Question about kernel granularity

Hello Everyone,

I checked this question in the forum but I haven’t encountered. If it was asked before, I am sorry for re asking.

I am trying to understand effects of blocksize in very very small saxpy example. I have done benchmark with same data size and thread size and different blocksize. I saw that performance is slightly different if I don’t create blocksize quite small. Here is some of my results

I used 125829120 as datasize and 192 as thread size. I used K80 gpu.

I can understand why 1st test is slow because blocksize is small. But I didn’t understand that why 3rd case is better than 2nd case ?

    [b]
  1. <>> -----> 32.954182ms
  2. <>> -----> 9.980893ms
  3. <>> --> 9.275939ms
  4. [/b]
__global__ void saxpy(int n, float a, float *x, float *y) {
		for (int i = threadIdx.x + blockDim.x * blockIdx.x; i < n;
				i += blockDim.x * gridDim.x)	
		y[i] = a * x[i] + y[i];
		
}

I’m not able to reproduce the large difference between your 102 case and your 256 case, I suspect a benchmarking methodology issue there (no warmup, perhaps?)

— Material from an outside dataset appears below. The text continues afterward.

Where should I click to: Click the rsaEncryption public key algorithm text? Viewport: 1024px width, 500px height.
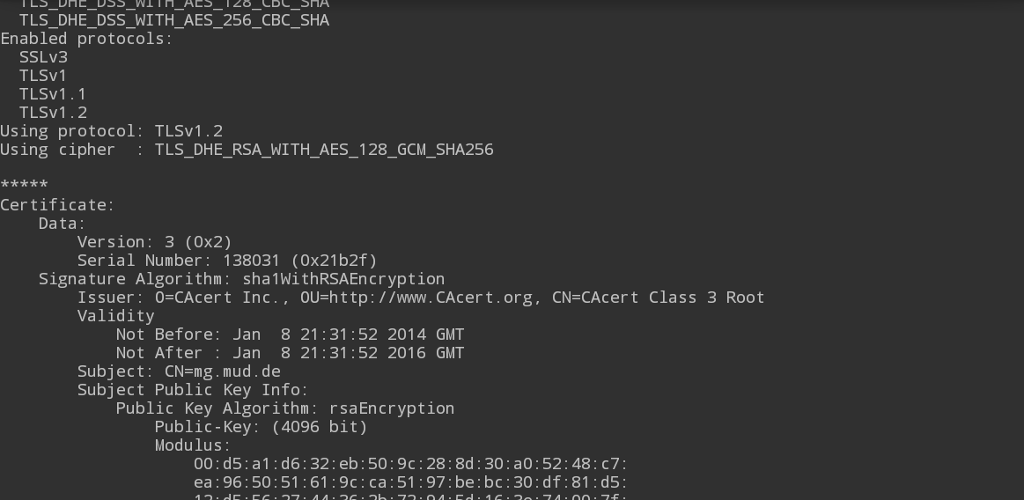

Regarding the other difference(s), I suspect that the block configuration leads to slightly different L2 cache efficiencies, resulting in slightly different overall execution times, for this memory-bound code. Here is my full test case:

$ cat t913.cu
#include <stdio.h>
#include <cuda_profiler_api.h>

__global__ void saxpy(int n, float a, float *x, float *y) {
                for (int i = threadIdx.x + blockDim.x * blockIdx.x; i < n;
                                i += blockDim.x * gridDim.x)
                y[i] = a * x[i] + y[i];

}

int main(){

  const int dsize = 125829120;
  const int ds = dsize*sizeof(float);
  const float my_a = 1.0f;
  float *d_x, *d_y;
  float et;
  int nblk = 102;
  cudaMalloc(&d_x, ds);
  cudaMalloc(&d_y, ds);
  cudaEvent_t start, stop;
  cudaEventCreate(&start);
  cudaEventCreate(&stop);
  saxpy<<<nblk,192>>>(dsize, my_a, d_x, d_y); // warm up
  cudaProfilerStart();
  cudaEventRecord(start);
  saxpy<<<nblk,192>>>(dsize, my_a, d_x, d_y); // warm up
  cudaEventRecord(stop);
  cudaEventSynchronize(stop);
  cudaEventElapsedTime(&et, start, stop);
  printf("case %d time: %fms\n", nblk, et);
  nblk = 256;
  cudaEventRecord(start);
  saxpy<<<nblk,192>>>(dsize, my_a, d_x, d_y); // warm up
  cudaEventRecord(stop);
  cudaEventSynchronize(stop);
  cudaEventElapsedTime(&et, start, stop);
  printf("case %d time: %fms\n", nblk, et);
  nblk = 65536;
  cudaEventRecord(start);
  saxpy<<<nblk,192>>>(dsize, my_a, d_x, d_y); // warm up
  cudaEventRecord(stop);
  cudaEventSynchronize(stop);
  cudaEventElapsedTime(&et, start, stop);
  cudaProfilerStop();
  printf("case %d time: %fms\n", nblk, et);
  cudaError_t res = cudaGetLastError();
  if (cudaSuccess != res) printf("cuda error: %s\n", cudaGetErrorString(res));
  return 0;
}
$ nvcc -arch=sm_37 -o t913 t913.cu
$ ./t913
case 102 time: 11.679136ms
case 256 time: 11.760864ms
case 65536 time: 10.948704ms
$ nvprof --profile-from-start off  --metrics l2_read_throughput ./t913
==6364== NVPROF is profiling process 6364, command: ./t913
==6364== Some kernel(s) will be replayed on device 0 in order to collect all events/metrics.
==6364== Replaying kernel "saxpy(int, float, float*, float*)" (done)
case 102 time: 130.918945ms
==6364== Replaying kernel "saxpy(int, float, float*, float*)" (done)
case 256 time: 121.372002ms
==6364== Replaying kernel "saxpy(int, float, float*, float*)" (done)
case 65536 time: 119.577789ms
==6364== Profiling application: ./t913
==6364== Profiling result:
==6364== Metric result:
Invocations                               Metric Name                        Metric Description         Min         Max         Avg
Device "Tesla K80 (0)"
    Kernel: saxpy(int, float, float*, float*)
          3                        l2_read_throughput                     L2 Throughput (Reads)  79.940GB/s  85.619GB/s  81.845GB/s
$

Across the 3 profiled kernels, they have substantially different l2_read_throughput. This could give rise to differences in overall timing.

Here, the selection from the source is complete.